担当課題 A:
下の映画評から、「都内の質素な一軒家、それも塀」から「せて描くのは、完全にコントのノリである。」までの部分を一字一句変えずに書き写してください。
担当課題 B:
次の三つの記述が下の映画評の内容と合っているかを判定してください。それぞれ「はい」か「いいえ」で答え、判断の根拠となる本文の語句をそのまま引用してください。
(i) 大佐藤の家の塀には誹謗中傷の落書きがある。
(ii) 大佐藤は飼い猫を生き甲斐にしている。
(iii) 匂ウノ獣♀は東京都庁に出現した。
担当課題 C:
下の映画評を、最後の文のあとから書き継いでください。

選択本文:
———
では、まだ路線変更を図る前に監督した本作はどうなのか。私自身は、本作の主人公・大佐藤のヒーローとは思えない冴えない日常、世間から嫌われつつも、政府からの要請があれば変身して戦わざるを得ない立場をドキュメンタリータッチで描いていく作風は、素直に楽しめた。
ライムスターの宇多丸さんが、過去にラジオにて松本人志さんのコントによくある「悲しみの中にある笑い」を指摘していたが、本作はまさに、そういった悲しみの渦中にある主人公を眺めながら、どうしようもなく笑ってしまう瞬間を楽しむ物なのだと思う。
都内の質素な一軒家、それも塀には誹謗中傷の落書きだらけ。自炊とも呼べない簡素な料理を作っては、1人で食事する日々。飼い猫こそ居るが、ペットが生き甲斐でもない様子。
夕方のインタビューの最中にも窓ガラスが割られ、急場凌ぎで補修した場所を夜に再び割られる始末。
大佐藤側は、奥さんや娘とはあくまで「別居中」という感覚だが、奥さん側は「離婚しているつもりなのですが」と答え、既に新しい男性とも親子揃って良好な関係を築いており、暮らしにも不自由していなさそうだ。娘はインタビューで父の職業や家族関係について「分からない」と答え、父親の事にあまり関心がない様子。奥さんのインタビューの内容から察すれば、娘は奥さんの新しい彼氏の方をこそ「お父さん」と認識してすらいるかもしれない。
何とも悲惨だが、同時にどうしようもなく、クスクスと笑みが溢れてしまうのだ。
また、東京都庁に出現した、匂ウノ獣♀(板尾創路)とのやり取りなどは、完全に『ごっつええ感じ』のコントである。そう、本作は“芸人・松本人志”が映画という枠組みの中で行った壮大なコントなのだ。クライマックスでピンチに陥った大佐藤を、某光の巨人にアメリカン要素を足した“スーパージャスティス”一家が助けに入る際、演出をそれまでのCG描写からスタジオセットと着ぐるみによるアクションにスケールダウンさせて描くのは、完全にコントのノリである。
この辺りは賛否が明確に分かれそうだし、私としても「え?」となりはしたのだが、では、「本作をどう締め括るべきか?」と考えた際、インパクトを残すという意味においては、確かにこうした方法はあるにはあるので、何とも言えない。
———
記録の抜粋:
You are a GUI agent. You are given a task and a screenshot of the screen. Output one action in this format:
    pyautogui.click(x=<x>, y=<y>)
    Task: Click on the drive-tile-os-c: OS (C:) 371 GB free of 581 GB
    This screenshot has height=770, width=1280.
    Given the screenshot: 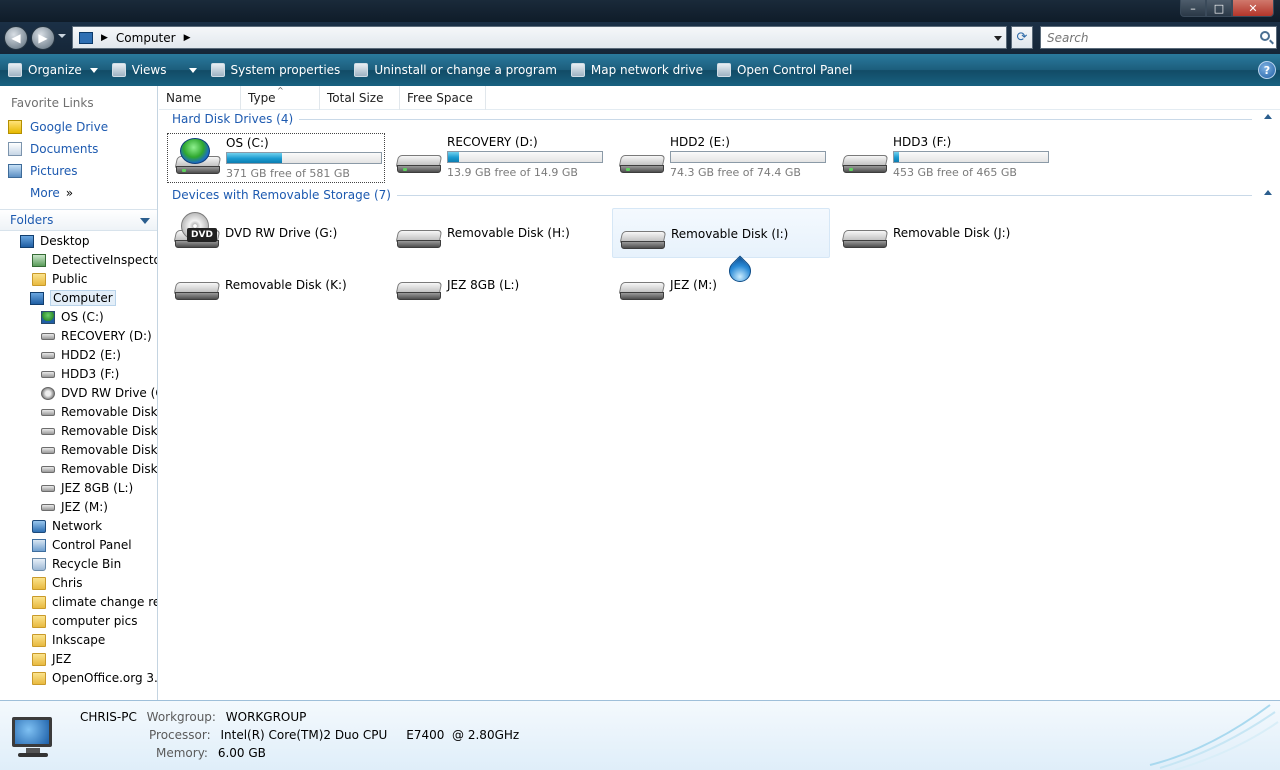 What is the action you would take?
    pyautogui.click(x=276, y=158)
———
出力 A:
都内の質素な一軒家、それも塀には誹謗中傷の落書きだらけ。自炊とも呼べない簡素な料理を作っては、1人で食事する日々。飼い猫こそ居るが、ペットが生き甲斐でもない様子。
夕方のインタビューの最中にも窓ガラスが割られ、急場凌ぎで補修した場所を夜に再び割られる始末。
大佐藤側は、奥さんや娘とはあくまで「別居中」という感覚だが、奥さん側は「離婚しているつもりなのですが」と答え、既に新しい男性とも親子揃って良好な関係を築いており、暮らしにも不自由していなさそうだ。娘はインタビューで父の職業や家族関係について「分からない」と答え、父親の事にあまり関心がない様子。奥さんのインタビューの内容から察すれば、娘は奥さんの新しい彼氏の方をこそ「お父さん」と認識してすらいるかもしれない。
何とも悲惨だが、同時にどうしようもなく、クスクスと笑みが溢れてしまうのだ。
また、東京都庁に出現した、匂ウノ獣♀(板尾創路)とのやり取りなどは、完全に『ごっつええ感じ』のコントである。そう、本作は“芸人・松本人志”が映画という枠組みの中で行った壮大なコントなのだ。クライマックスでピンチに陥った大佐藤を、某光の巨人にアメリカン要素を足した“スーパージャスティス”一家が助けに入る際、演出をそれまでのCG描写からスタジオセットと着ぐるみによるアクションにスケールダウンさせて描くのは、完全にコントのノリである。

出力 B:
(i) はい。「それも塀には誹謗中傷の落書きだらけ。」
(ii) いいえ。「飼い猫こそ居るが、ペットが生き甲斐でもない様子。」
(iii) はい。「東京都庁に出現した、匂ウノ獣♀(板尾創路)」

出力 C:
一つ擁護するならば、松本人志という作家の「オチへの無関心さ」があるように思う。再びライムスターの宇多丸さんの言葉を借りるならば、「松本人志さんのコントは、オチは割といい加減。それまでのやり取りで十分楽しめたでしょ?といったニュアンスのものが多い」のだ。思えば、『ごっつええ』は勿論、VHSでリリースされた3作のオリジナルコントシリーズ『ヴィジュアルバム(HITOSI MATUMOTO VISUALBUM)』でも、そうした唐突な終わりを迎えるコントは多かった。つまり、松本人志さんは映画は勿論、コントにおいても「物語を畳む」という能力には乏しいのだ。なので、本作の終わり方はある意味では作家性の発露として致し方なしといったところなのかもしれない。
ところで、私が本作を評価したいポイントとして、“さり気ないリアリティ”という部分がある。ディレクターがコメントを聞き取れず、大佐藤が直前の台詞を言い直す姿は、ドキュメンタリータッチながらも台詞はハッキリと記録される他のフェイクドキュメンタリー作品にはない演出であり、リアリティと新鮮さが感じられた。
巨大化への儀式にやり直しのディレクションが飛ぶ姿など、まさにテレビ的な要素であり、テレビの力によってスターダムにのし上がった松本人志さんならではの演出だろう。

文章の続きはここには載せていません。